Intern - a coffee-brewing, copy-making, “paying your dues” kind of low-on-the-totem-pole job.
Before I ever looked for an internship, these were the stereotypes that ran through my head. I knew an internship would offer me the opportunity to get my foot in the door at a company, to take a stab at the working world, and to hopefully make connections that would help me in my job search come graduation. Not to mention it was required for my major.
But I was also reticent about the fact that I could potentially intern for an amazing company only to end up being assigned menial tasks that no one else wanted to do. Even if they promised to care about me (as a person and as a colleague), how could I be sure that I would be doing meaningful work? I didn’t want to just make coffee – I wanted to make a difference.
Turns out with my internship at DistinXion, I got to do both.
As someone who had never in her life played basketball, I wondered how I could come into an organization centered around the sport and actually be able to contribute. Little did I know that DistinXion doesn’t just focus on making your weaknesses stronger. In fact, quite the opposite: DistinXion focuses on cultivating the strengths you already have so that you can be the best version of you there is.
When everyone is the best version of themselves, each person’s weaknesses can be compensated for in someone else’s strengths, and we rise as individuals and as an organization.
Because of this strength mindset, no one cared that I had never been able to dribble a basketball and run at the same time. They valued what I could bring to the table, not what I would take away from it. They knew there would be others on the team who had played basketball their whole lives, and could coach technique really well. We would each be allowed to pursue those aspects of the organization that we were good at – I happened to be a strong writer and liked to plan the fundraising, so DistinXion utilized those strengths to put me where I would develop them further and succeed. Others were good marketers and organized the social media promotion; others developed ideas for our CHAMPIONS program and youth camps. Instead of placing us in areas of weakness and setting us up for failure, we were placed in areas of strength to set us up for success.
To go hand in hand with this, DistinXion also has a family, “how can I help you?” mentality. Just because we were given our respective tasks didn’t mean that we couldn’t interact with each other and help with other projects. Our strengths didn’t act as silos – when something needed to be done, we all chipped in, whether we were particularly good at it or not.

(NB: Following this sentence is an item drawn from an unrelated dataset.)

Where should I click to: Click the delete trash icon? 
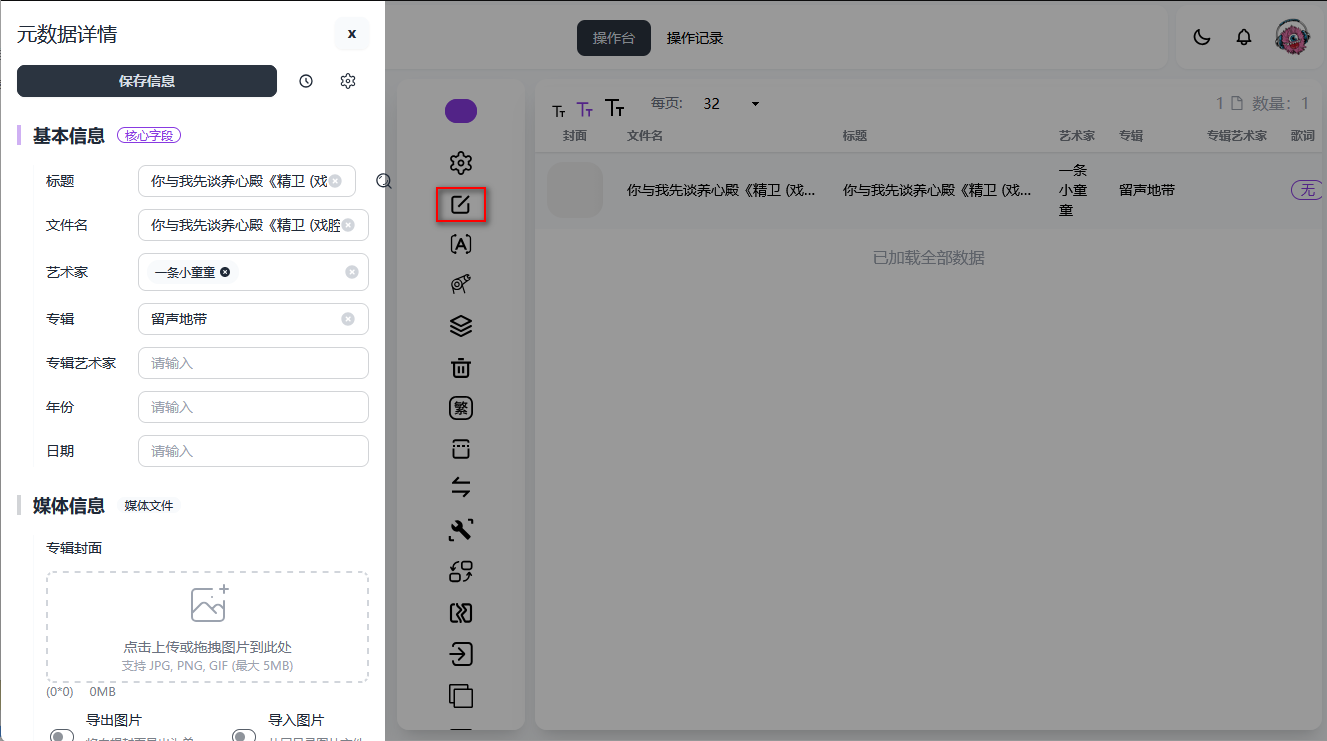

For example, at DistinXion, everyone comes to the youth camps to help run them. Usually this looks like coaching, running stations, and giving talks outlining the C.H.A.M.P.I.O.N.S. acronym. As an athlete, I particularly liked to run the core station, and toward the end we all got pretty good at giving the talks. With that, I was still given an assistant coach position, even though basketball isn’t my strong suit. The head coach of my team knew basketball like the back of their hand, and I was there to get the kids to have fun and give them love and attention. We all knew that the camps had to be run well, which led to each of us stepping in wherever was needed to make sure that happened.
In the office, too, we would approach tasks with a similar spirit. If coffee needed to be made, it wasn’t automatically an intern’s job just because we were at the “bottom of the hierarchy”. In fact, more often than not, it was a staff member who brewed the pot of coffee because they happened to be the one in the kitchen when it was empty. No task was too menial for staff to chip in, and no project was too complex for an intern’s opinion to be valued.
If you want an internship where you’ll be asked to do the grunt work – the dishwashing, coffee brewing, and office organizing, you should come to DistinXion. But if you also want an internship where your ideas matter, your personal well-being is top priority, and your skillset will be challenged and strengthened, you should still come to DistinXion. Never in my life have I felt so immediately valued as an equal, and never in my life have I felt so built up to succeed.
This May, I will graduate from Indiana University after interning with DistinXion for almost a year. I don’t know where I’m going or what I’ll be doing, but I do know that because of DistinXion, I know what I’m looking for, and I know I won’t fail.